§ **Data shown**
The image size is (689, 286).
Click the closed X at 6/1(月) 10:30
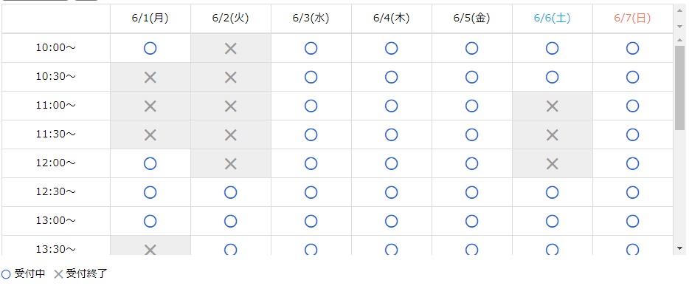pyautogui.click(x=150, y=78)
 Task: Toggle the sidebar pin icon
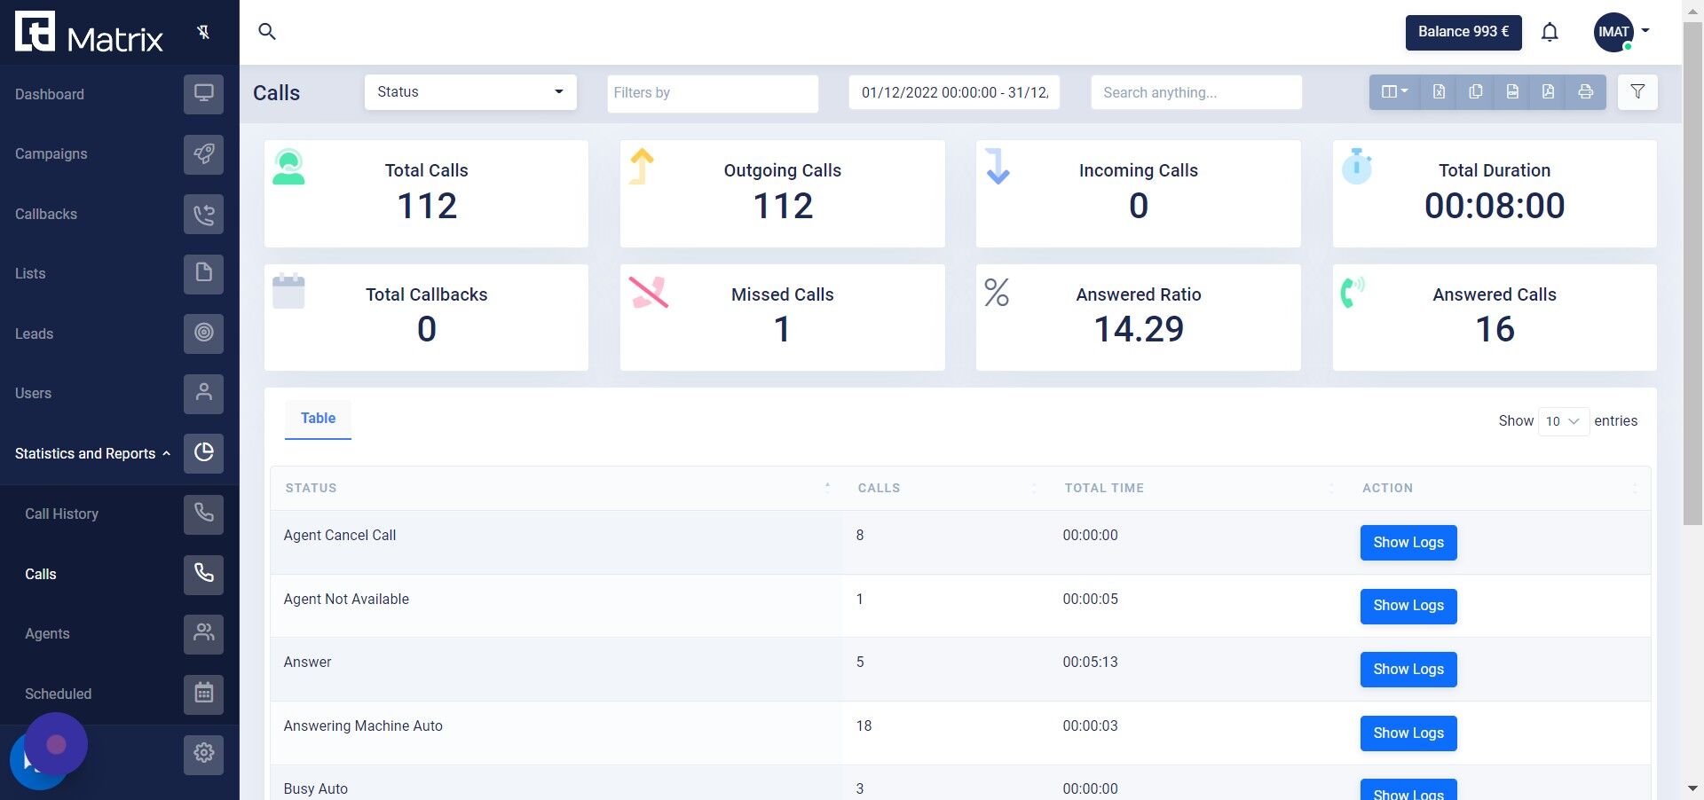point(203,33)
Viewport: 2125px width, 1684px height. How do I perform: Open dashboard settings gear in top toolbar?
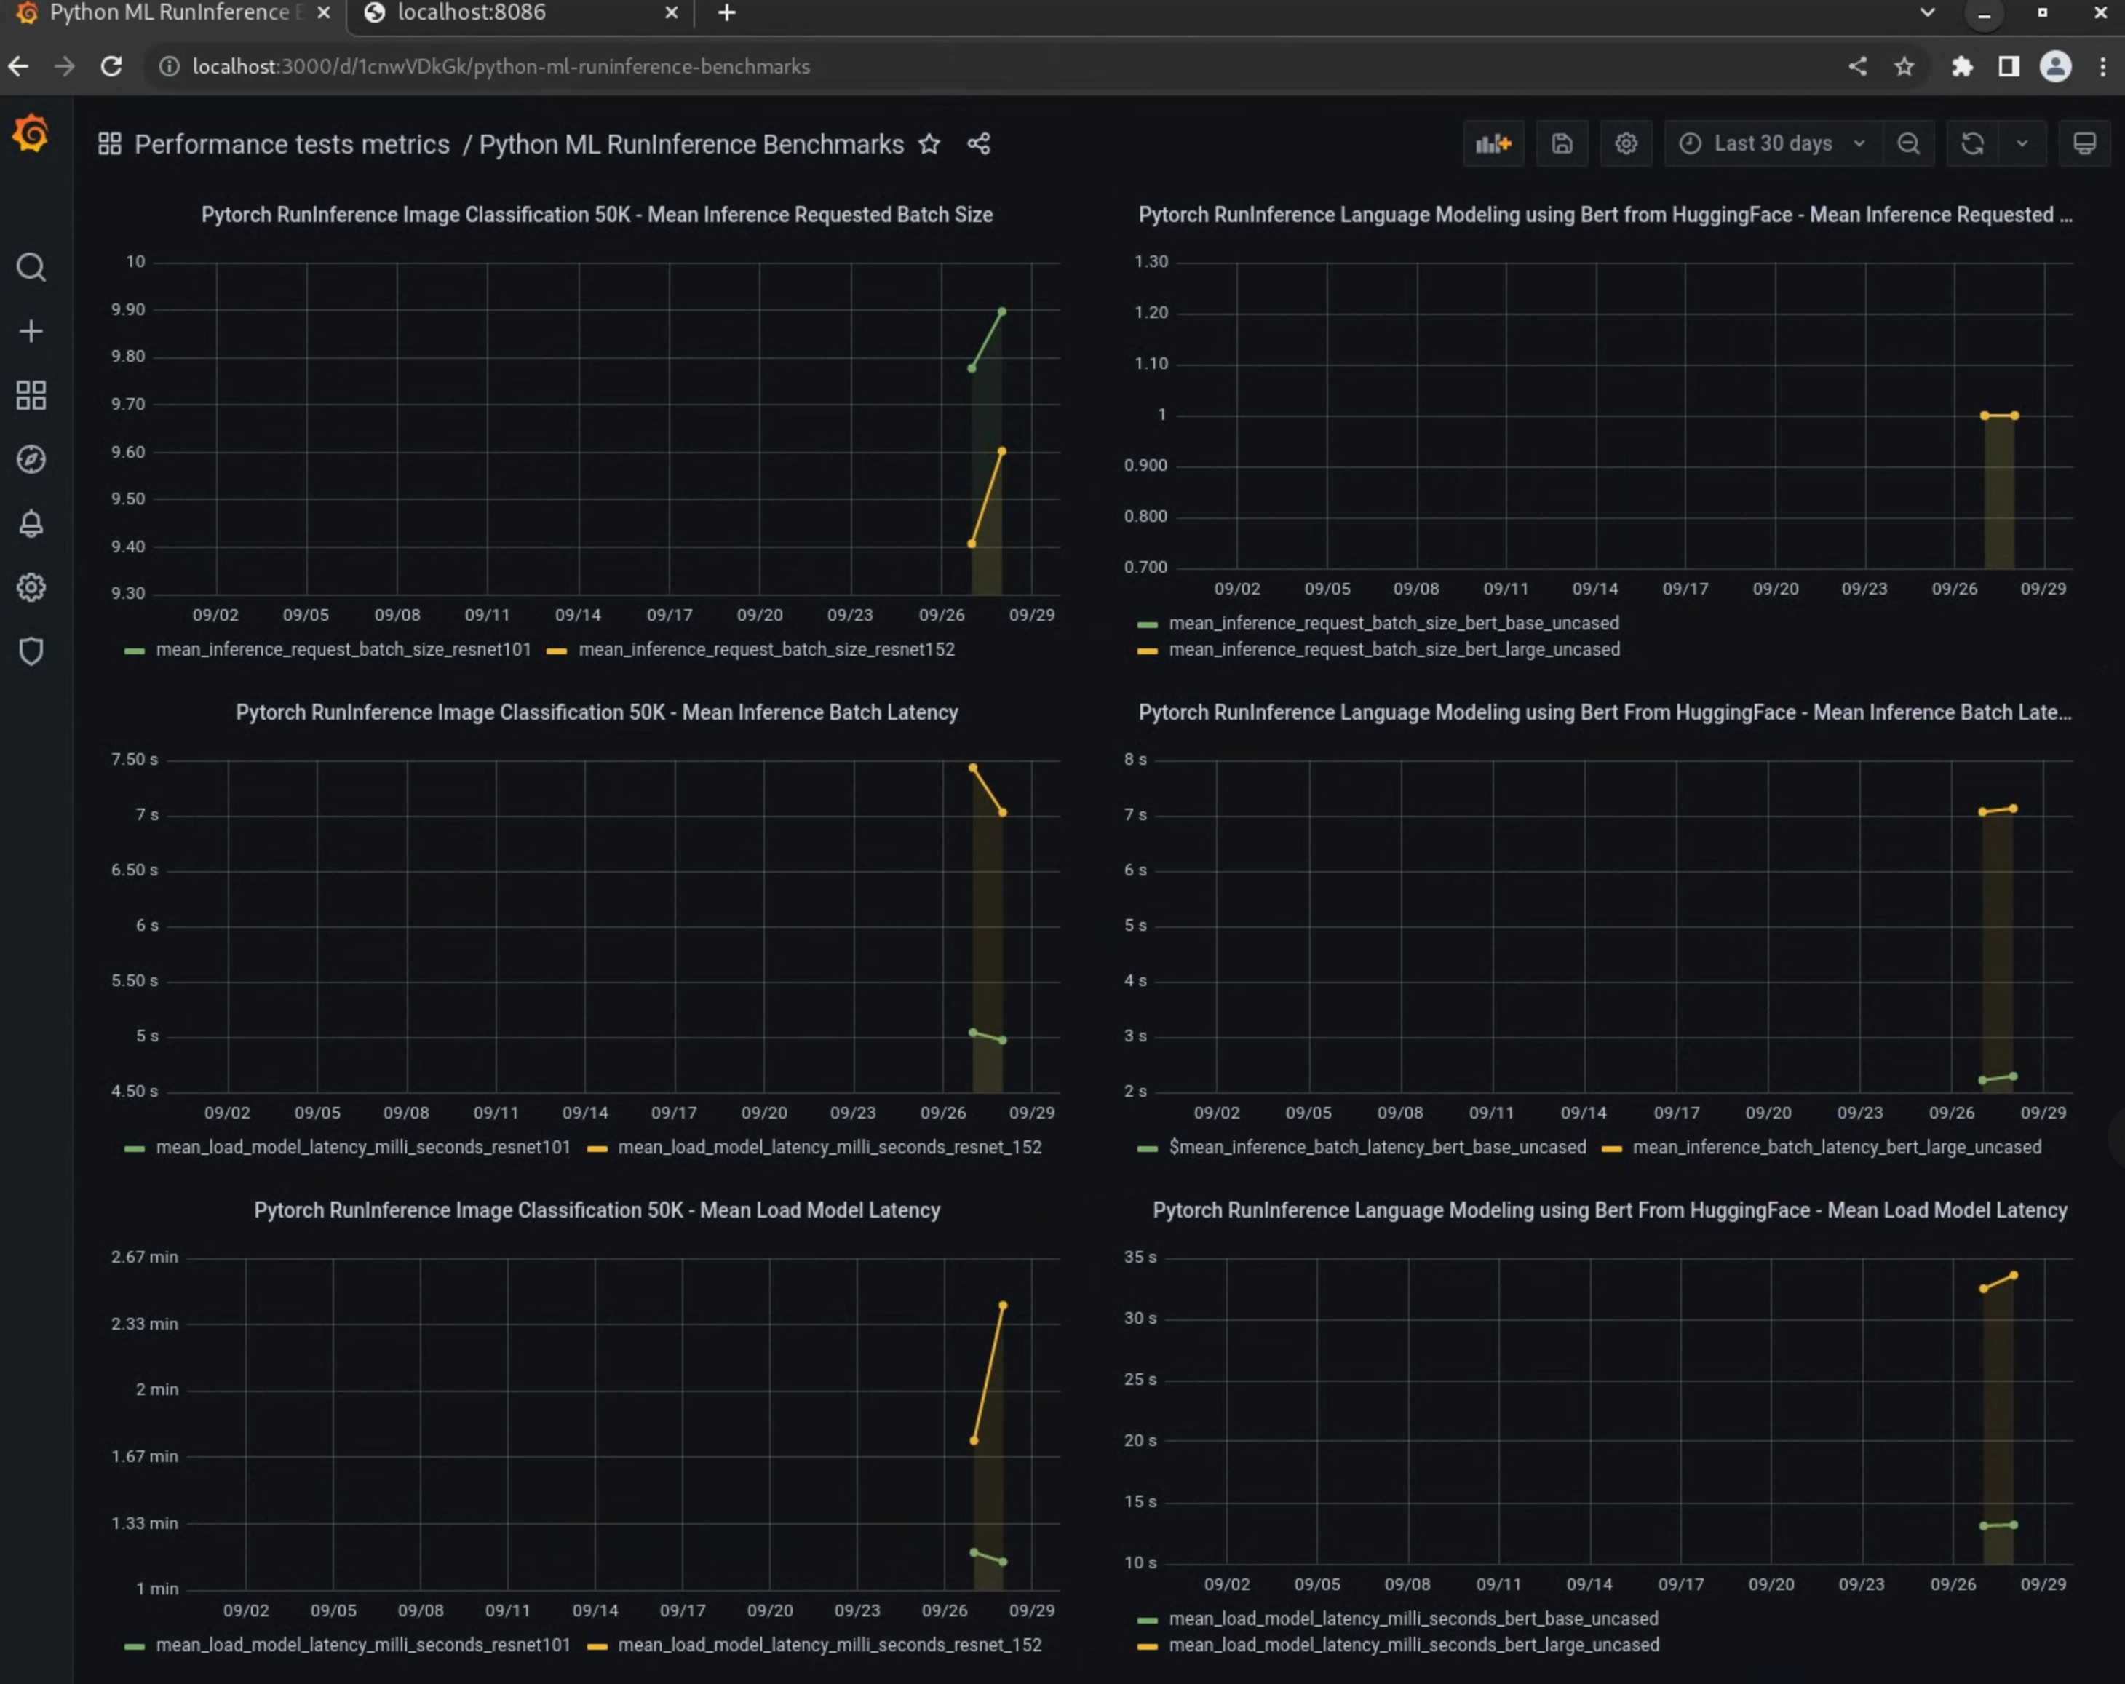(x=1625, y=144)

§ **Short exercise**
Copy out the text of the material above word for word, omitting the pictures.

§ **The reply**
The image size is (689, 286).
Click the closed X at 6/1(月) 10:30
pyautogui.click(x=150, y=78)
 Task: Toggle the sidebar pin icon
point(203,33)
Viewport: 2125px width, 1684px height. How do I perform: Open dashboard settings gear in top toolbar?
(x=1625, y=144)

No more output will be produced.